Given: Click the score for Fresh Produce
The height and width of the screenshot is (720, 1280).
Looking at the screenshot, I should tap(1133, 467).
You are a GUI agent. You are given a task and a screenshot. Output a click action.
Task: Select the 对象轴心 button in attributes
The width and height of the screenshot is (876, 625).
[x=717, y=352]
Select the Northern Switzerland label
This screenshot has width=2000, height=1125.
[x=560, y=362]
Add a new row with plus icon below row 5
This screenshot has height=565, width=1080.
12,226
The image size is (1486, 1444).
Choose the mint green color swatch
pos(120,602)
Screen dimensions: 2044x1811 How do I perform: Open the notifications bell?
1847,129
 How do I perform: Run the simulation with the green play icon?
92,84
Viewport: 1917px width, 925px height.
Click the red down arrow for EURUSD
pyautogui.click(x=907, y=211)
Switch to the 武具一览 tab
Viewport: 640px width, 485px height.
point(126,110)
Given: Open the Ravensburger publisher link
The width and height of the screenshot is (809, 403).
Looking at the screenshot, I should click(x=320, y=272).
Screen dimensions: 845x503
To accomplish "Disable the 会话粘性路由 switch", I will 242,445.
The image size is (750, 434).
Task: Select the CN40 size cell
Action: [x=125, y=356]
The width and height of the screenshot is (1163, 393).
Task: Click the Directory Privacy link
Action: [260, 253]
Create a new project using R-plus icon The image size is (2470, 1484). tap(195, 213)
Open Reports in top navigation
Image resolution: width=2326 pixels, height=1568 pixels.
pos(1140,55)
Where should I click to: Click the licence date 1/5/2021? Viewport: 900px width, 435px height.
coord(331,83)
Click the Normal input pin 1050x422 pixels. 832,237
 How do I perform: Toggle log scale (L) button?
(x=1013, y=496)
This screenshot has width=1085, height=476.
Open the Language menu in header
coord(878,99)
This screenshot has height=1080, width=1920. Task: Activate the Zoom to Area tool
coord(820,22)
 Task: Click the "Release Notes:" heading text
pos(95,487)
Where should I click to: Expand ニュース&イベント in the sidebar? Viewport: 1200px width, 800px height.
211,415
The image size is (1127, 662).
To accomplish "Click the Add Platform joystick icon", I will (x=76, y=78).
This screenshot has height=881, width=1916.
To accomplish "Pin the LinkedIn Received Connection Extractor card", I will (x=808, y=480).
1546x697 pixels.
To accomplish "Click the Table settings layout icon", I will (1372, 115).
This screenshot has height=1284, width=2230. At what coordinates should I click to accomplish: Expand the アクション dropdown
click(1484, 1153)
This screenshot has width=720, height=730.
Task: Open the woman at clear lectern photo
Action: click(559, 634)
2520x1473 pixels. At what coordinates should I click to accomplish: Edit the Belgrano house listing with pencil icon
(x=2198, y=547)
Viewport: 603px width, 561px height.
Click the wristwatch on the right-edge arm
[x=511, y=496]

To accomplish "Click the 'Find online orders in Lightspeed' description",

• _GOAL_
Rewrite all of the items above, replacing every "Viewport" with "Display" and leaving everything else unchanged.

• _FINISHED ANSWER_
Given: Click the score for Fresh Produce
The height and width of the screenshot is (720, 1280).
Looking at the screenshot, I should tap(1133, 467).
You are a GUI agent. You are given a task and a screenshot. Output a click action.
Task: Select the 对象轴心 button in attributes
The width and height of the screenshot is (876, 625).
[x=717, y=352]
Select the Northern Switzerland label
This screenshot has width=2000, height=1125.
[x=560, y=362]
Add a new row with plus icon below row 5
This screenshot has height=565, width=1080.
12,226
The image size is (1486, 1444).
Choose the mint green color swatch
pos(120,602)
Screen dimensions: 2044x1811 How do I perform: Open the notifications bell?
1847,129
 How do I perform: Run the simulation with the green play icon?
92,84
Display: 1917px width, 925px height.
Click the red down arrow for EURUSD
pyautogui.click(x=907, y=211)
Switch to the 武具一览 tab
Display: 640px width, 485px height.
point(126,110)
Given: Open the Ravensburger publisher link
The width and height of the screenshot is (809, 403).
Looking at the screenshot, I should click(x=320, y=272).
Screen dimensions: 845x503
To accomplish "Disable the 会话粘性路由 switch", I will 242,445.
The image size is (750, 434).
Task: Select the CN40 size cell
Action: [x=125, y=356]
The width and height of the screenshot is (1163, 393).
Task: Click the Directory Privacy link
Action: [260, 253]
Create a new project using R-plus icon The image size is (2470, 1484). tap(195, 213)
Open Reports in top navigation
Image resolution: width=2326 pixels, height=1568 pixels.
pos(1140,55)
Where should I click to: Click the licence date 1/5/2021? Display: 900px width, 435px height.
coord(331,83)
Click the Normal input pin 1050x422 pixels. 832,237
 How do I perform: Toggle log scale (L) button?
(x=1013, y=496)
This screenshot has width=1085, height=476.
Open the Language menu in header
coord(878,99)
This screenshot has height=1080, width=1920. Task: Activate the Zoom to Area tool
coord(820,22)
 Task: Click the "Release Notes:" heading text
pos(95,487)
Where should I click to: Expand ニュース&イベント in the sidebar? Display: 1200px width, 800px height.
211,415
The image size is (1127, 662).
To accomplish "Click the Add Platform joystick icon", I will (x=76, y=78).
This screenshot has height=881, width=1916.
To accomplish "Pin the LinkedIn Received Connection Extractor card", I will (x=808, y=480).
1546x697 pixels.
To accomplish "Click the Table settings layout icon", I will (1372, 115).
This screenshot has height=1284, width=2230. At what coordinates should I click to accomplish: Expand the アクション dropdown
click(1484, 1153)
This screenshot has width=720, height=730.
Task: Open the woman at clear lectern photo
Action: click(559, 634)
2520x1473 pixels. At what coordinates should I click to accomplish: Edit the Belgrano house listing with pencil icon
(x=2198, y=547)
Display: 603px width, 561px height.
Click the wristwatch on the right-edge arm
[x=511, y=496]

To accomplish "Click the 'Find online orders in Lightspeed' description",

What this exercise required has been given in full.